With the estimated duration of the intervention in mind, we opted for fiberoptic intubation while the patient was awake followed by use of general anesthesia.
INTRAOPERATIVE CHALLENGES
Positioning the Patient
Intubation with a fiberscope was met with considerable technical difficulty due to the need to perform it while facing the patient. With the patient’s status monitored while fully under anesthesia, he was placed into a forced Trendelenburg position (Figure 2).
Figure 2. These photos show the patient’s final positioning for surgery after making all necessary modifications. Note his superciliary arch.
The headrest was removed from the stretcher, and an extra module was added to the end toward the patient’s feet to accommodate his neck. The idea behind this placement was to ensure the eye remained in a coaxial position with respect to the microscope and to ensure the headrest would not be too low for the surgeon. The patient was secured through several straps to prevent him from sliding down, and shoulder pads were also used to maintain the position.
The process of anesthesia and securing the patient’s position required approximately 1 hour and 15 minutes.
Positioning the Surgeon
At this point, the main surgeon placed himself laterally to have suitable access to the eye, as the patient’s head and superciliary arch did not allow for any other approach. Because of the stretcher modifications, the surgeon moved the pedals in an uncomfortable position. Moreover, because of the patient’s position, the surgical microscope kept making contact with the superior area of the superciliary arch, so it was impossible to see the entire superior hemiretina.
After performing 23-gauge posterior vitrectomy and ILM staining, a contact lens was used to achieve a clearer image of the posterior pole. Because the lens kept moving downward, the trocars were switched to the 7 clock hour position (right hand), inferior nasal (infusion), and superior temporal (endocular light).
During the surgery, a posterior vitreous detachment was found, and it was possible to diagnose the patient with a stage 4 macular hole based on the Gass classification and epiretinal proliferation. Due to the inability to perform intraoperative OCT, no images were taken during the surgery.
When peeling the ILM, the superior zone of the contact lens made contact with the superciliary arch, so the surgeon’s assistant had to cut one of lens haptics to make it more horizontal.
After completing the vitrectomy with 25% SF6, the nylon 10/0 stitch was removed because, due to the patient’s short chin-sternum distance, it would be impossible to remove it at the slit lamp.
POSTOPERATIVE CARE
It is essential to schedule regular postoperative examinations to support visual and anatomic rehabilitation and monitor for complications. In this case, postoperative assessment was also conditioned to the patient’s nuchal rigidity. In the follow-up visits, we were able to assess his visual acuity and IOP using a Perkins Mk3 tonometer (Haag-Streit) and obtain fundus imaging with an indirect ophthalmoscope. Only during one visit could we obtain a postoperative OCT image, which confirmed the macular hole closure (Figure 3).

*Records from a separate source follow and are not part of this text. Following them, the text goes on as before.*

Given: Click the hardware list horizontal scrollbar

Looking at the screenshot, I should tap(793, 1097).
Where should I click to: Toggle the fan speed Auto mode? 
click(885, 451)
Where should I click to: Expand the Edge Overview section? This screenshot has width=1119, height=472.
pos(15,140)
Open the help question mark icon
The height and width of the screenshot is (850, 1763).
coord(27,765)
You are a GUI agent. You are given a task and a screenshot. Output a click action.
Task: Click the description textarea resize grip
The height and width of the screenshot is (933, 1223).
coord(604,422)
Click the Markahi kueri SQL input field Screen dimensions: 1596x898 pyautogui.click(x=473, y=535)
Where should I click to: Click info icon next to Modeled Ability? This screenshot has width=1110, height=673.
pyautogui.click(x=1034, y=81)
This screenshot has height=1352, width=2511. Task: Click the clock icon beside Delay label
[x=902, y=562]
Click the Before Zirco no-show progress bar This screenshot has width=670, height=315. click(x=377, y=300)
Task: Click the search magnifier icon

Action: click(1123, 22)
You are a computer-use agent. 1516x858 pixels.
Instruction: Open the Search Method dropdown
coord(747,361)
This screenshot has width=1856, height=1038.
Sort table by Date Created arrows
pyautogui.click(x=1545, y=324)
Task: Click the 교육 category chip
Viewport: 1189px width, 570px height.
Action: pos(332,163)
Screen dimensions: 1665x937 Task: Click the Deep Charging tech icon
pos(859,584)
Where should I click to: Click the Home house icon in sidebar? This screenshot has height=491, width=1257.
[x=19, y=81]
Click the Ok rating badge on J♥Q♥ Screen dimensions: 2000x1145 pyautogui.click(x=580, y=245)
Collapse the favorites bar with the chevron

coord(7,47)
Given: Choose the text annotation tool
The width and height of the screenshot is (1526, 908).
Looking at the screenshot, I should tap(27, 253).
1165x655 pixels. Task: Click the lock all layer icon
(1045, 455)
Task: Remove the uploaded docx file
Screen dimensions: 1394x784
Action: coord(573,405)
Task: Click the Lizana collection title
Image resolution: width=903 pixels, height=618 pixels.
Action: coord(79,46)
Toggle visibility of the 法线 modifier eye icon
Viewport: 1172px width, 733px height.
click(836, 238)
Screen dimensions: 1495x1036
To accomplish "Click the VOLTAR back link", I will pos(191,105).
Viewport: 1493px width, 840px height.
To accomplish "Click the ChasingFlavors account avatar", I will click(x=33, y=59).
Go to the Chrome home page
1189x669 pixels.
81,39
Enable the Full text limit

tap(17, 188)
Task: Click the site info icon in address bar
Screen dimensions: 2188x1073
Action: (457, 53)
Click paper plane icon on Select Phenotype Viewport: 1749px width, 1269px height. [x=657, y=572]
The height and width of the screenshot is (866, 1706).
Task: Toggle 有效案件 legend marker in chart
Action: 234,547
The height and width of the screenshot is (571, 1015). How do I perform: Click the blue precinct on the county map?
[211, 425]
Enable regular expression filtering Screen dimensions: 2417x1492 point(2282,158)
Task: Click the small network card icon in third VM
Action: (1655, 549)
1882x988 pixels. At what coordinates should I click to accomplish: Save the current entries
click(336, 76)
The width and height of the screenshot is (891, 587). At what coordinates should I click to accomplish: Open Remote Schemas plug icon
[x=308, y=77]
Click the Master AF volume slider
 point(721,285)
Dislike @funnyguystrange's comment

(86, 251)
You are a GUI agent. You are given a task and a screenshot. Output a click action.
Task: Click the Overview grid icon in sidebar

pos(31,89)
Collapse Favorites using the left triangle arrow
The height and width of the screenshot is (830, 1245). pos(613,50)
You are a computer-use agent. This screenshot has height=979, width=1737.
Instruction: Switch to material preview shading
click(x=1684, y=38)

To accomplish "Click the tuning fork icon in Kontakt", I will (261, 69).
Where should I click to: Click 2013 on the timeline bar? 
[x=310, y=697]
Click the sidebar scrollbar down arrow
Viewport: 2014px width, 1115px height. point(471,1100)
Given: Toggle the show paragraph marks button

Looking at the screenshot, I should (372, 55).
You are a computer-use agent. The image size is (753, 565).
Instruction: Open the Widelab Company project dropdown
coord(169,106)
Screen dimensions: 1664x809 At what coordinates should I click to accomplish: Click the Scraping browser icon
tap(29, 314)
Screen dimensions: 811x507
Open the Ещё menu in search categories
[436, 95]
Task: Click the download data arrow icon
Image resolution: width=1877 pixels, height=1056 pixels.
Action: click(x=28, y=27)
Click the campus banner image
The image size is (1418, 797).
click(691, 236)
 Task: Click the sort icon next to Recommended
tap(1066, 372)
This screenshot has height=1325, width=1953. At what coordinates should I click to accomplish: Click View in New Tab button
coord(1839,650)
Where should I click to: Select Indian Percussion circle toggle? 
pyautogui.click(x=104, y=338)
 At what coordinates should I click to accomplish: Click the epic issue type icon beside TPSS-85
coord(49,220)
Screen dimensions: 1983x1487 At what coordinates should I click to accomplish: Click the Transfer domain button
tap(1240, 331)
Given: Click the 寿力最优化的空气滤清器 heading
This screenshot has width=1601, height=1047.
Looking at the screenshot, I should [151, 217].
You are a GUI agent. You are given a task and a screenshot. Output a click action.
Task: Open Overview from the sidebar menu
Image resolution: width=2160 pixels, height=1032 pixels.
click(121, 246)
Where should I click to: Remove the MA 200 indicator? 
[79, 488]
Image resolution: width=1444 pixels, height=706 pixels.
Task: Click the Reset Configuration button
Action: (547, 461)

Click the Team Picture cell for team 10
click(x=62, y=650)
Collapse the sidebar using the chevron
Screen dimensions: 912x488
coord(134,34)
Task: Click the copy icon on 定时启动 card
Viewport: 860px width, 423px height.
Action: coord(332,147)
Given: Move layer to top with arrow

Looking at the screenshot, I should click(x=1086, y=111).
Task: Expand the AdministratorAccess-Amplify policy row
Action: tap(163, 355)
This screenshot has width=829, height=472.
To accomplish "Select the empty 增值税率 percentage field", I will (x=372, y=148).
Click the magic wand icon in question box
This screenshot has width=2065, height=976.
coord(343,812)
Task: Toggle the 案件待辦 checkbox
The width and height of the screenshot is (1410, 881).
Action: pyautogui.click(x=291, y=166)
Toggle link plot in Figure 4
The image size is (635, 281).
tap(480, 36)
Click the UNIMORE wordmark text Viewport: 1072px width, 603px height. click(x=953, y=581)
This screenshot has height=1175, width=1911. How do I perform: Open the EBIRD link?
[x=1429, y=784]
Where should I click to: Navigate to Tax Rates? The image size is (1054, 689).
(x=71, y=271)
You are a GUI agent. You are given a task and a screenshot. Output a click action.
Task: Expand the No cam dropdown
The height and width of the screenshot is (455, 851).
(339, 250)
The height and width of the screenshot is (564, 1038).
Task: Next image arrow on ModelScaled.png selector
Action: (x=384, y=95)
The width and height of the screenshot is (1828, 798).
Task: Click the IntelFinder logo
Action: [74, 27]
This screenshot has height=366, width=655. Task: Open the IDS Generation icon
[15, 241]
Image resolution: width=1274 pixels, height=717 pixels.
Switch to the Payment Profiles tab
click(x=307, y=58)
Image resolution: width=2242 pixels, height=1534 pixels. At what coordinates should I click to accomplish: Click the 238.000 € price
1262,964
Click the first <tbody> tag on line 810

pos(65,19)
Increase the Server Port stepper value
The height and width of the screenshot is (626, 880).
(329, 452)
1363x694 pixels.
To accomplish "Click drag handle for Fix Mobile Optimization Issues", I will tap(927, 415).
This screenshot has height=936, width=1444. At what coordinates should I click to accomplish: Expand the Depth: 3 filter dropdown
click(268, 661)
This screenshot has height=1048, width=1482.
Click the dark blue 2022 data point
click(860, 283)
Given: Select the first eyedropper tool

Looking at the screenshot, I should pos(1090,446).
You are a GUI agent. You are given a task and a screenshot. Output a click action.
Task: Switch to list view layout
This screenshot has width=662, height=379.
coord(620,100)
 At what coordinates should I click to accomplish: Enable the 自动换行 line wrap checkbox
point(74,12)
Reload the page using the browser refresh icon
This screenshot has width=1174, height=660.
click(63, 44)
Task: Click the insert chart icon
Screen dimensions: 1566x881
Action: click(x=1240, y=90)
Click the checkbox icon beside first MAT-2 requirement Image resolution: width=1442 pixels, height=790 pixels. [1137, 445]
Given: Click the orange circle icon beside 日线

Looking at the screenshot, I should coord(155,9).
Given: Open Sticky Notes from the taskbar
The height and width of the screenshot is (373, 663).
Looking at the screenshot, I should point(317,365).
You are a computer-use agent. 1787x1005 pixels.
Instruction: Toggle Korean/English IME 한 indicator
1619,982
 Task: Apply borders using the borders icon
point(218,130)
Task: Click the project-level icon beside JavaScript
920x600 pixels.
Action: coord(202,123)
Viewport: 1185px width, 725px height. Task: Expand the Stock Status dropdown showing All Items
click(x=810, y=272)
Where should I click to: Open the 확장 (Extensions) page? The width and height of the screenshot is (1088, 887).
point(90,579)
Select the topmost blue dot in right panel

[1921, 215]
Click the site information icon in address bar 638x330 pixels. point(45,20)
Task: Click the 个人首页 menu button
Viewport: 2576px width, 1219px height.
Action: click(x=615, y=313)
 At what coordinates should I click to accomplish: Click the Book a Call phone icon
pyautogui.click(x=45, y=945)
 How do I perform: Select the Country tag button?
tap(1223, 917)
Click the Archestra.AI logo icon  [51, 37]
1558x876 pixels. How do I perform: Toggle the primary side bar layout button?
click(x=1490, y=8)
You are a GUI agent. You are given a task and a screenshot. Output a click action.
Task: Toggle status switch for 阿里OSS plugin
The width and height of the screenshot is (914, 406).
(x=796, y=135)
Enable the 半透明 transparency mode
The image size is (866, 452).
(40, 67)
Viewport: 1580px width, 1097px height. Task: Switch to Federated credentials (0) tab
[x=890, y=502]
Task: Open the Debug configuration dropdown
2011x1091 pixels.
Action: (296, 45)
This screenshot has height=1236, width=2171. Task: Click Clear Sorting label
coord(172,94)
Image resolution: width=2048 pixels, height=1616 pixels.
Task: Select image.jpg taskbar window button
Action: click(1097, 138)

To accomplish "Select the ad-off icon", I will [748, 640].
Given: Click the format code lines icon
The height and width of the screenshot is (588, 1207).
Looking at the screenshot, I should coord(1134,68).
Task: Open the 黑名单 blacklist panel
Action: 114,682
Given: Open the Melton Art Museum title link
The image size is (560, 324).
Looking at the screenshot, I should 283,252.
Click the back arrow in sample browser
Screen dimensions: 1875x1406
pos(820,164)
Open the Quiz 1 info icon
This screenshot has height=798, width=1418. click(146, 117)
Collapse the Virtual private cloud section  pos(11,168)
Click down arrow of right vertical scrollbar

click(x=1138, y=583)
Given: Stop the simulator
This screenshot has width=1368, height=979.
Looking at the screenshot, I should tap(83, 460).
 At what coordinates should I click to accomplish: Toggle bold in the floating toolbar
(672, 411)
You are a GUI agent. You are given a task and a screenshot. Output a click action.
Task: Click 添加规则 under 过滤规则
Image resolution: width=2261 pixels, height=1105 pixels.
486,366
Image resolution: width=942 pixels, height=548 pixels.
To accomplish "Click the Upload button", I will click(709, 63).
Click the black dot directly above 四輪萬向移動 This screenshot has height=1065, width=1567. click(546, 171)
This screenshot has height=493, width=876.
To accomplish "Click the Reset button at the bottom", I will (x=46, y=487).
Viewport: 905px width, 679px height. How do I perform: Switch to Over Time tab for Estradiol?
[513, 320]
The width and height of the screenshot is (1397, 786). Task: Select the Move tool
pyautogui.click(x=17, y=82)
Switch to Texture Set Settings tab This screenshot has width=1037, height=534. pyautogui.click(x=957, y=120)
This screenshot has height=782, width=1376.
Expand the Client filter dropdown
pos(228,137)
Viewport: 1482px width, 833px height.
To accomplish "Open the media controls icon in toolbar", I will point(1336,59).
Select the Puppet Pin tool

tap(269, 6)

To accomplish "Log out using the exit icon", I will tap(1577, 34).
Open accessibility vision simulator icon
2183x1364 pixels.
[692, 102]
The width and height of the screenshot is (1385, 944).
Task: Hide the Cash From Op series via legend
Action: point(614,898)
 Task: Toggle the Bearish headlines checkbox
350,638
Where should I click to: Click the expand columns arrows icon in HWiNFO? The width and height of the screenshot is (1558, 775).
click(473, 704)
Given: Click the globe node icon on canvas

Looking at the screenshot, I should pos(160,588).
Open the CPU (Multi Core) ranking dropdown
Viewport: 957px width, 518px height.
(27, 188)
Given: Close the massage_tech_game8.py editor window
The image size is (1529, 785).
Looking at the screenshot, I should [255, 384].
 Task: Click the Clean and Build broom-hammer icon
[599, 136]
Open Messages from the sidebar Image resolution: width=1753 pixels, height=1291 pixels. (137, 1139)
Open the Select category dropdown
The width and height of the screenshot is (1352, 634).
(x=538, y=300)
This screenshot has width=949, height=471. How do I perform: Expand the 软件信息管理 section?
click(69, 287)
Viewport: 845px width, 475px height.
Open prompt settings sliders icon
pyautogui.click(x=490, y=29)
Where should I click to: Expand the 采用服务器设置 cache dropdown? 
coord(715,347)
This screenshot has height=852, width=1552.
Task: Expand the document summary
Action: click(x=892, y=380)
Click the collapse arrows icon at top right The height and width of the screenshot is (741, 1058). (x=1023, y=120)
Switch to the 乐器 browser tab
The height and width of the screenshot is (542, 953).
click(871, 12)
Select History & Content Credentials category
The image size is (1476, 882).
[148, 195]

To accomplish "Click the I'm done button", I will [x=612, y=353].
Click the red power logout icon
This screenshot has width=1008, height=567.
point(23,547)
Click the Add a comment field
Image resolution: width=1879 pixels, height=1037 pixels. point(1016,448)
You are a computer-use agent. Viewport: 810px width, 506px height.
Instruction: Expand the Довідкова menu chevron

To instill eye drops at home, the patient had to lay face up each time for the caregiver to properly administer them.
MEET THE PATIENT WHERE THEY ARE
When planning for a vitreoretinal surgery, we must assess each patient’s characteristics, surgical requirements, and postoperative care regimen. Only by considering all these factors can we choose a more customized—and less aggressive—option with the patient’s wellbeing in mind.